I would also disagree with your view on past performance. I worry that far too many folk are prepared to give advice based their positive but very recent limited experience. I would urge them to remember that a paper profit is vastly different to a realised profit. Long term trends and averages are far more trustworthy than the advice of someone who has 6 years experience in a real estate boom.

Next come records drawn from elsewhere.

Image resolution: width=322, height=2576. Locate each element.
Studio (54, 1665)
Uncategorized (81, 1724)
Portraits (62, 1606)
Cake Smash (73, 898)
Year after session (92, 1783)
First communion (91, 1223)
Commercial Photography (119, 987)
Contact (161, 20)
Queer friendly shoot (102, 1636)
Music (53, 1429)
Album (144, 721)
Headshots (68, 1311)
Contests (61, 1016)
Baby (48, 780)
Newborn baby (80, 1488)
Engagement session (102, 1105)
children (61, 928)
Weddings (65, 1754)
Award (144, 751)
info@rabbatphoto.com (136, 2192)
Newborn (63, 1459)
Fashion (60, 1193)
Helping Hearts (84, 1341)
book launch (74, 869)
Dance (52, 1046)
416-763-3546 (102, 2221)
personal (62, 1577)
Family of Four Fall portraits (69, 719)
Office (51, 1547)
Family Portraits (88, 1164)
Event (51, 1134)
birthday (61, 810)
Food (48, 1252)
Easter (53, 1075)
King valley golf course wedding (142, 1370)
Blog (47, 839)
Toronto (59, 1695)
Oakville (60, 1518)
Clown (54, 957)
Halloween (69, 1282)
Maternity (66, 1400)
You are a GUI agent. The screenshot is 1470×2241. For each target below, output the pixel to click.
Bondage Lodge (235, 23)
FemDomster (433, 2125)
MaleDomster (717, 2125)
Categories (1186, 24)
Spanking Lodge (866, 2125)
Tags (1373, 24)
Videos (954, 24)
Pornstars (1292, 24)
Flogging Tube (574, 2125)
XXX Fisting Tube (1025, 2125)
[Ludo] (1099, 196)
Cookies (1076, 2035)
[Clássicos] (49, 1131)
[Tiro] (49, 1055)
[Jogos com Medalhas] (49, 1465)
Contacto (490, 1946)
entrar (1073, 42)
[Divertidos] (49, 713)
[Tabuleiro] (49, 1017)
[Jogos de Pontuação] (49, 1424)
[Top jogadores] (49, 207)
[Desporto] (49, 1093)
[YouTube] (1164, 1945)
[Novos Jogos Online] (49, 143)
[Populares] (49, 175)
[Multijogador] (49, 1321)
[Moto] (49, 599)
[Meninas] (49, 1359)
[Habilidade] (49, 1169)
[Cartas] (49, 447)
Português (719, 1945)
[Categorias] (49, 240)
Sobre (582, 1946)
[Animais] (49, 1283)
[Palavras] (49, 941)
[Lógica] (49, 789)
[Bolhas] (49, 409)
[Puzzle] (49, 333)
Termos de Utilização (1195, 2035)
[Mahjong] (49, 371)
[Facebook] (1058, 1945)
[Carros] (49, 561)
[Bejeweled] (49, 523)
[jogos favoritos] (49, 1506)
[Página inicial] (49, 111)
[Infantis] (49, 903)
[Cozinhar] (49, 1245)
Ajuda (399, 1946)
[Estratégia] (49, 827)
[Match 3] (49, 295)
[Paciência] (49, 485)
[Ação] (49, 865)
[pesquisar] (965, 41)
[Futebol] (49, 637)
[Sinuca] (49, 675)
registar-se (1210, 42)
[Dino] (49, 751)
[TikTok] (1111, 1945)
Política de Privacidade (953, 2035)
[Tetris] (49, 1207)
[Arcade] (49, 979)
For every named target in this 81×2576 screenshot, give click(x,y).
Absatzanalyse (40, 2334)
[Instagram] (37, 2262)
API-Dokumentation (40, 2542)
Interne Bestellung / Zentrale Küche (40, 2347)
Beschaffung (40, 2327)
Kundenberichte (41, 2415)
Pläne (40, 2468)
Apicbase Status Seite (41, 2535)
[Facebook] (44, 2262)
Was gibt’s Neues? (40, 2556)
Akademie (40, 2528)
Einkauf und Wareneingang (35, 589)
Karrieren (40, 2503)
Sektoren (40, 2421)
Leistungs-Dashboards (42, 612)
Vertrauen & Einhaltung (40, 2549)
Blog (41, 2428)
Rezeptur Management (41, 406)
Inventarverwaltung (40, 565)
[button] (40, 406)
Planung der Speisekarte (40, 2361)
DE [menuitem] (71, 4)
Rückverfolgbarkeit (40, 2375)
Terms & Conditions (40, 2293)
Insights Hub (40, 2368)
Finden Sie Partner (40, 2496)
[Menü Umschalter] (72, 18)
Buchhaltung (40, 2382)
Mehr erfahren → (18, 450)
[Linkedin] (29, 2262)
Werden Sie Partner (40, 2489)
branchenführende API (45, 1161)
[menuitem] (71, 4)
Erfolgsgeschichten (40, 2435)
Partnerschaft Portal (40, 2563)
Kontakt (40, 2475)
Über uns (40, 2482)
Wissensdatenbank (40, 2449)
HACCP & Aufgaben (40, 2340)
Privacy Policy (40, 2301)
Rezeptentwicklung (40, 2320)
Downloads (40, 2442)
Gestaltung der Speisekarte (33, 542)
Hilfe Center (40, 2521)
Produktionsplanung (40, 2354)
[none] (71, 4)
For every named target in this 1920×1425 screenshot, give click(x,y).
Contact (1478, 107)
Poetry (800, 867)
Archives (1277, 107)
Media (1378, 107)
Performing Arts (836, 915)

When ‘yesterday’s capital gain’ is the only fundamental that matters, look out![cap]
Hi guys,
This is my first post so be gentle. I think this forum is great to pick up valuable info on IPs. I’m still relatively new to IPs but have in the very short time done found a little success compared to my previous experience with the share market. I was trying to pick stocks back in 99-01 during the tech hype. You’d be up $30-$40K in a week then give it all back and then some. I’ve learnt the hard way that unless you have inside information (which is illegal), its hard to outperform the index in the long term. You could try to profit from quick rallies or ranges but that just mean you’re a short term trader and you never win in the long run anyway unless you’re very disciplined in cutting losses. I work with some pretty good traders simply because theres no emotion and its not their money.
I think the sharemarket is toppish at the moment but I’m sure theres still value out there like our resource sector. If you’re going to start picking stocks, then research is the key. I suppose its the same as due diligence in IPs. Otherwise, buy an index fund (low fees) or margin lend STW (Streettracks ASX200 shares) or buy an instalment warrant over it.
Historically, returns on shares are a couple of %s higher but I still reckon leverage in property is the greatest. To make money in sharemarket, holding blue chips are safest but its like an income play so you want to throw in some growth stocks in there but LVRs on those are sometimes only around 50%. There are lots of products that provide both 100% gearing and protection but interest rates on those are very high. More suited to those on the TMR.
I think diversification is probably the key here. There are many alternative investments out there. A lot with capital protection and hedge fund style and also income not necessarily from property but in terms of leverage, nothing like property.
Someone mentoned o’seas shares. Now I haven’t done my research in terms of whether Asia, Europe or US is better in terms of value but I’m pretty certain for sure that you guys should consider averaging in on USD assets. Historically, the dollar trades around 0.67-0.73. If the asset doesn’t do as well, you’ll at least have the currency to maybe compensate. Obviously a double whammy if it keeps going up and your assets perform poorly.
I suppose I could ramble forever but seeing this is a property forum, have a good night.
Hi
Excuse my ignorance but how do you invest in the index fund. What sort of returns can one expect med to long term.
How much is a minimum investment.
Would investing in the index fund be a good retirement strategy.